Microsoft Mobile Cloud Adoption Gives Partners Pause
Cost saving is a primary driver for the move to the cloud, with nearly 68 percent of partners citing capital expenditure reduction as a major driver
While momentum for Office 365 seems to be building, customers remain cautious about core business application migration and partners are still uncertain about the sustainability of cloud business models, according to a report from enterprise mobile collaboration firm harmon.ie.
An overwhelming majority (97 percent) of respondents expect clients’ use of Microsoft Office 365 to increase in the next 12 months, while more than half think it will grow from 30 percent to more than 50 percent.
According to surveyed partners, 72 percent of their customers use SharePoint on-premises or as a hybrid today.
Cloud bets
“Partners are still hedging their cloud bets because they are uncertain about future business models,” Yaacov Cohen, CEO of harmon.ie, told eWEEK. “While many Microsoft partners are excited about the opportunities associated with Office 365, they are diversifying by offering a multitude of services—with no single service expected to account for more than 26 percent of their revenue in 2015 or 2016.”
Partners see the hybrid architecture as an opportunity, with 47 percent of respondents calling out hybrid integration services as an area of potential revenue growth.
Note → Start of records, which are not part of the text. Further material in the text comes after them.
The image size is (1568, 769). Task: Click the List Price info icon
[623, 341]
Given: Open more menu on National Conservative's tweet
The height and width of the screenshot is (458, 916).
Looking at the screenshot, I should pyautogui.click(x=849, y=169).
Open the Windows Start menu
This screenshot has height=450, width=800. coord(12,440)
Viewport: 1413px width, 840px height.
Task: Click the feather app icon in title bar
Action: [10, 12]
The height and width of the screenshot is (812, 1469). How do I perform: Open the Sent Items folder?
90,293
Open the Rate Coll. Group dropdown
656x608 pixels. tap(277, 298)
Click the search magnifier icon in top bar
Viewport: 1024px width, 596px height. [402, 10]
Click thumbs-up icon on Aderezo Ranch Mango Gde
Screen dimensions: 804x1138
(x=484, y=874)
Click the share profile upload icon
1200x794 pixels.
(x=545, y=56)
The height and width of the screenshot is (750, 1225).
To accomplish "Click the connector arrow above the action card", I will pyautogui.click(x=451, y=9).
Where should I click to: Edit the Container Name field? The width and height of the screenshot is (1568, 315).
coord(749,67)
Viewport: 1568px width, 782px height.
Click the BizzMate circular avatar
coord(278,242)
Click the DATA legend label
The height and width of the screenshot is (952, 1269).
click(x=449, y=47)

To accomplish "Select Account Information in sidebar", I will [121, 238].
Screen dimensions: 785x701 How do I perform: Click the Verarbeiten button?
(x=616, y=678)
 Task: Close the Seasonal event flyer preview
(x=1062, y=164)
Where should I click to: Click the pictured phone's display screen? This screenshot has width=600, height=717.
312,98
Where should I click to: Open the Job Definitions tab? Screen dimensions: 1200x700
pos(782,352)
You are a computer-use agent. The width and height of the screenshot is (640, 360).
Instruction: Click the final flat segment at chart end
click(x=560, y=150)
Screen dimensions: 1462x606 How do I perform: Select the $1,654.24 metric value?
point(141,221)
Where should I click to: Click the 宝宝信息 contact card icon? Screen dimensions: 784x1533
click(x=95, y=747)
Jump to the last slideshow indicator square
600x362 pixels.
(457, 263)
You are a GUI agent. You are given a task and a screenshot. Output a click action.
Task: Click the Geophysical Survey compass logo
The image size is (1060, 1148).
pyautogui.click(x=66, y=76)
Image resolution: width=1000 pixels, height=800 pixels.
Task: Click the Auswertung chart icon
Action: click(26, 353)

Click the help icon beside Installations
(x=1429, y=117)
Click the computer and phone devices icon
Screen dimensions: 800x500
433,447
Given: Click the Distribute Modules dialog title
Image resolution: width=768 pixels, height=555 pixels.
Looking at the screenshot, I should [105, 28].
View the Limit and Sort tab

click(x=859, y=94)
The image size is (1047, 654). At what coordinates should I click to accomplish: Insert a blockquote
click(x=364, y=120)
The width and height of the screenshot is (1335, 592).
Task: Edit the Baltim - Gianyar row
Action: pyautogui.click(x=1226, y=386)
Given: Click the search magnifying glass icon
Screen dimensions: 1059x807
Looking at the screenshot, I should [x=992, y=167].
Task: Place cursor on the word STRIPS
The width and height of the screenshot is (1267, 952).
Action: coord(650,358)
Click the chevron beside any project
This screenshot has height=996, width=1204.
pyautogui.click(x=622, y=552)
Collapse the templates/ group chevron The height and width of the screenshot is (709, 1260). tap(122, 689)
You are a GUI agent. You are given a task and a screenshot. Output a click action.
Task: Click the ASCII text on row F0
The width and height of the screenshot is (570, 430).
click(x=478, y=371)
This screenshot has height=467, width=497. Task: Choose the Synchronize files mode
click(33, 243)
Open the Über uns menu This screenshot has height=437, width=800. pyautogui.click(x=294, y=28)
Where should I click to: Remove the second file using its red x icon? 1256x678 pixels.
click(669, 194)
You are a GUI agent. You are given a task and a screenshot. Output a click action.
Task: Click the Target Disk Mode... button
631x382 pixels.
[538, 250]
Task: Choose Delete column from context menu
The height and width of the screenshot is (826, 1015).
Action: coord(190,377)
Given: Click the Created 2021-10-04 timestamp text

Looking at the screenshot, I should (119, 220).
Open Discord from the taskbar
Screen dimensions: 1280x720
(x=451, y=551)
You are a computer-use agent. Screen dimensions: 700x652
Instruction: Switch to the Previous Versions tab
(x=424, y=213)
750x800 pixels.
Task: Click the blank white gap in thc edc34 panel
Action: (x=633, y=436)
Cost saving is the primary driver for the move to the cloud, with nearly 68 percent of partners citing capital expenditure reduction as a major driver for businesses.
Just under two-thirds (62 percent) of partners cited security as an obstacle to customer adoption.
Top concerns ranged from privacy and security in multitenancy environments to control over IT infrastructure.
“As part of delivering on its ‘Cloud First, Mobile First strategy,’ Microsoft might leverage its ISVs’ ecosystem to alleviate security concerns,” Cohen explained. “We expect Microsoft to partner with security-centric ISVs such as Check Point, MobileIron and Good Technology to enable secured access to Microsoft Cloud offerings such as Office 365, Yammer and OneDrive.”
He noted that Microsoft took more of a build-it, stand-alone approach with the introduction last year of the Enterprise Mobility Suite (EMS) and the recent addition of threats analytics in EMS.
In addition, 74 percent of partners reported migration factors as a top concern for customers.
Wider adoption of business productivity in the mobile cloud comes with challenges, and most partners and businesses are not yet ready to move beyond individual productivity tools to more comprehensive, integrated cloud collaboration environments, as only 12 percent use Lync regularly, while a mere 3 percent use Yammer regularly.
When respondents were asked which functions companies intend to move to the cloud in the next 12 months, file sharing, email, calendaring and office applications topped the charts.
Partners are betting on consulting services (72 percent), hybrid integration (47 percent) and cloud management (41 percent) as the top three services with the biggest immediate revenue potential.
More than half (60 percent) are developing expertise in other business cloud providers for cloud applications outside of the Microsoft portfolio of mobile and cloud applications and services.
The most popular cloud applications being implemented by these partners include enterprise file sync and storage workloads, CRM, collaboration and customer service, while noted cloud partners include Dropbox, Box, Salesforce, SugarCRM, Citrix, WebEx and Zendesk.